◆ **Set problem a**
In the article on removing insecure telecom equipment, which two companies did the FCC officially declare threats to US national security?

--- BEGIN Extract to read ---

US telecommunications providers have requested $5.6 billion to cover the costs of removing, replacing, and disposing of insecure equipment and services in US networks.

The FCC ordered telecoms companies to begin removing Huawei equipment from their networks in December 2020 as part of the process of revoking China Telecom’s authorisation to operate in the US, based on concerns relating to the companies’ ties to the Chinese government. In July 2020, the FCC went on to officially declare Huawei and ZTE as threats to the US’s national security.

In October last year, the FCC launched the Secure and trusted Communications Networks Reimbursement $1.9 billion programme, created by Congress, to reimburse smaller service providers – those with less than 10 million customers – for their efforts to increase the security of the nation’s communications networks.

FCC chairwoman Jessica Rosenworcel notified Congress on 4 February that the FCC has received over 181 applications for around $5.6 billion from carriers who have developed plans to remove and replace equipment in their networks that pose a national security threat.

“While we have more work to do to review these applications, I look forward to working with Congress to ensure that there is enough funding available for this programme to advance Congress’s security goals and ensure that the US will continue to lead the way on 5G security,” said Rosenworcel.

Companies were able to file for funding from the programme between 29 October 2021 and 28 January 2022. As it stands, Congress will have to approve around $3.7 billion more in funding if it wants to comply with the 181 applications put forward by the telecommunications providers.

Huawei and ZTE have also been prevented from receiving new equipment licenses from US regulators, as in November president Biden signed a new law to prevent companies that are seen as security threats from acquiring these licenses. The Secure Equipment Act of 2021 specifies that it applies to equipment already listed in the Secure and Trusted Networks Act of 2019, in which Huawei, ZTE, and other Chinese tech companies are named.

--- END Extract to read ---
--- BEGIN Material for this task ---

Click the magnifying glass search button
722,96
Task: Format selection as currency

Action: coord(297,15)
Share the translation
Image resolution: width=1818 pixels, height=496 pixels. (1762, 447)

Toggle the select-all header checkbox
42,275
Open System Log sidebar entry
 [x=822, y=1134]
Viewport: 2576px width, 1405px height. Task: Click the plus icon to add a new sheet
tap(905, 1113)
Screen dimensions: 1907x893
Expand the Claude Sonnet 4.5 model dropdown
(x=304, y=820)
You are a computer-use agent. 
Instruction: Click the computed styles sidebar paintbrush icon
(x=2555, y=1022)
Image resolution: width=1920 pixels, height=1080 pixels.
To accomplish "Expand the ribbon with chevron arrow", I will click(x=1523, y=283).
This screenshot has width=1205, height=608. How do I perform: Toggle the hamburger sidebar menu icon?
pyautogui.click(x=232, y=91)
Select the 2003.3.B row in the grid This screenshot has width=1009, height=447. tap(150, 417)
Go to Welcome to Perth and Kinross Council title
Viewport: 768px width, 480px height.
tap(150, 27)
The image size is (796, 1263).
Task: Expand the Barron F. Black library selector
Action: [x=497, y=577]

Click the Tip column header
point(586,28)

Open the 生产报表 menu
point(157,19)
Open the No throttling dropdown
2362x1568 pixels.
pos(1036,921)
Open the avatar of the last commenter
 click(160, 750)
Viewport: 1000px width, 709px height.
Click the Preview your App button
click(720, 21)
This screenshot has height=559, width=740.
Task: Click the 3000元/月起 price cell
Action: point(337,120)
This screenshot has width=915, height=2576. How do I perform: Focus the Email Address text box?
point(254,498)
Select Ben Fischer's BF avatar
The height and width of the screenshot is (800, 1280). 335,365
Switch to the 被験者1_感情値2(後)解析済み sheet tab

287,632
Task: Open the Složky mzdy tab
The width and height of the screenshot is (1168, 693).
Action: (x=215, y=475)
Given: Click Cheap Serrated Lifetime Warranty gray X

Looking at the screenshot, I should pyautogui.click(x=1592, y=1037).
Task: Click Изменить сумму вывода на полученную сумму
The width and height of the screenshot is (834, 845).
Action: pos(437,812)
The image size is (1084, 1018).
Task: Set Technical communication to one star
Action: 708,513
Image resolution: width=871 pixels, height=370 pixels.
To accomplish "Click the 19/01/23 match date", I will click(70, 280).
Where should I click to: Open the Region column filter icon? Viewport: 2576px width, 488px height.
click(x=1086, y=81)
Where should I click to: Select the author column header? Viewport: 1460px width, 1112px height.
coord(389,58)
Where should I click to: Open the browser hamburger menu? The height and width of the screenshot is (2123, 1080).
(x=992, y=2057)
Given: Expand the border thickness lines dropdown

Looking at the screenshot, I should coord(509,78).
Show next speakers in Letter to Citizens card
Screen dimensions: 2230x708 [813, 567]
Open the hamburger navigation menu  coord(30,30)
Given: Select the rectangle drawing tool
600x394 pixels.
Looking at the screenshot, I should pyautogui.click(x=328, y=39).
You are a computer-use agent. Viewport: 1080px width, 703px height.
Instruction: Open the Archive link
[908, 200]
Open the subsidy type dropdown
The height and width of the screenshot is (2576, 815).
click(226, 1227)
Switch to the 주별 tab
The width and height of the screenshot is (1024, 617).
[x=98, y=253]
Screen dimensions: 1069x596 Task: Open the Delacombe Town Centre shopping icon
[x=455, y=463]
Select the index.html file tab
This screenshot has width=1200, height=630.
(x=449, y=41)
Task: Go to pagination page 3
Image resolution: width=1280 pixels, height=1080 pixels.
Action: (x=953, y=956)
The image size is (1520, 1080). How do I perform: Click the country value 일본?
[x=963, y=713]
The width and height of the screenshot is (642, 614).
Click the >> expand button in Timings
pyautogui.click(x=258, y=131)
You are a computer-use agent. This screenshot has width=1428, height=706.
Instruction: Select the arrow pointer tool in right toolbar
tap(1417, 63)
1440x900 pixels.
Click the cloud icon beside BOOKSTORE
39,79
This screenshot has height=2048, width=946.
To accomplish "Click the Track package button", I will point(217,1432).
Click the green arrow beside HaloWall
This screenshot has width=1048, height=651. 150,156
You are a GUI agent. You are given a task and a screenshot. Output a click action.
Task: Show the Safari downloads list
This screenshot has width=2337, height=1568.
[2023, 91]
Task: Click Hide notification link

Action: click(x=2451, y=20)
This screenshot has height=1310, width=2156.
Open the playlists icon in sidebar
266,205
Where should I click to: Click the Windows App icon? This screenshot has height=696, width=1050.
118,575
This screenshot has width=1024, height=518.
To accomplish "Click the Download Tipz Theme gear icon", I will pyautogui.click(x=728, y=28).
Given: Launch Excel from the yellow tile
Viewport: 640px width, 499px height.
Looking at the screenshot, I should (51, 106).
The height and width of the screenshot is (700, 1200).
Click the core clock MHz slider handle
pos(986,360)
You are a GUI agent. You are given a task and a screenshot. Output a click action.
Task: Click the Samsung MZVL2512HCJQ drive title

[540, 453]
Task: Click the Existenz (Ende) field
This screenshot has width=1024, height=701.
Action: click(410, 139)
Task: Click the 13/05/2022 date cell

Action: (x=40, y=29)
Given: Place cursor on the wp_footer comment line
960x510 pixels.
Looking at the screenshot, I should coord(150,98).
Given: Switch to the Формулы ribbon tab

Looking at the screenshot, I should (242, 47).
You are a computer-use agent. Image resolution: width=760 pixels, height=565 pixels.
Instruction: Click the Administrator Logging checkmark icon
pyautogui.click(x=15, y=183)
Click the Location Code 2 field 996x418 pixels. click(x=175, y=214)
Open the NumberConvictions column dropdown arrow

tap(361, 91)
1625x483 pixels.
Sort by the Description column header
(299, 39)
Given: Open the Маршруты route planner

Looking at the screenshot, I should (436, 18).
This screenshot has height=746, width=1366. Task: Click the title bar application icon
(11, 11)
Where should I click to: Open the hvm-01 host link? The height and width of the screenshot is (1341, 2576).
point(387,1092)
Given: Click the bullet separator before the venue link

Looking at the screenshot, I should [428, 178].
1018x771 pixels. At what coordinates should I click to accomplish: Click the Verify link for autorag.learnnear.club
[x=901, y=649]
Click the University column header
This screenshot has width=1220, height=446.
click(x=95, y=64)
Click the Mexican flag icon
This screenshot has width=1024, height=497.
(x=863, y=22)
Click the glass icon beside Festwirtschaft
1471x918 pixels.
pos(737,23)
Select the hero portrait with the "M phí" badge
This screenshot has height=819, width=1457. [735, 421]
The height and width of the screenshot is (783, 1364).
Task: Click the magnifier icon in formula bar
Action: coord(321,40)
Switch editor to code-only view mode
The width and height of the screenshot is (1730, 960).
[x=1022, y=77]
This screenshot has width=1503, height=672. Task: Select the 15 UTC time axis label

--- END Material for this task ---

◆ **Set problem b**
From the rows, copy out everything from the line containing "Screen dimensions: 1069x596" down to the line containing "This screenshot has width=1048, height=651.", with both of those lines included and every line kept unchanged.

◆ **Exercise solution a**
Huawei and ZTE.

◆ **Exercise solution b**
Screen dimensions: 1069x596 Task: Open the Delacombe Town Centre shopping icon
[x=455, y=463]
Select the index.html file tab
This screenshot has width=1200, height=630.
(x=449, y=41)
Task: Go to pagination page 3
Image resolution: width=1280 pixels, height=1080 pixels.
Action: (x=953, y=956)
The image size is (1520, 1080). How do I perform: Click the country value 일본?
[x=963, y=713]
The width and height of the screenshot is (642, 614).
Click the >> expand button in Timings
pyautogui.click(x=258, y=131)
You are a computer-use agent. This screenshot has width=1428, height=706.
Instruction: Select the arrow pointer tool in right toolbar
tap(1417, 63)
1440x900 pixels.
Click the cloud icon beside BOOKSTORE
39,79
This screenshot has height=2048, width=946.
To accomplish "Click the Track package button", I will point(217,1432).
Click the green arrow beside HaloWall
This screenshot has width=1048, height=651. 150,156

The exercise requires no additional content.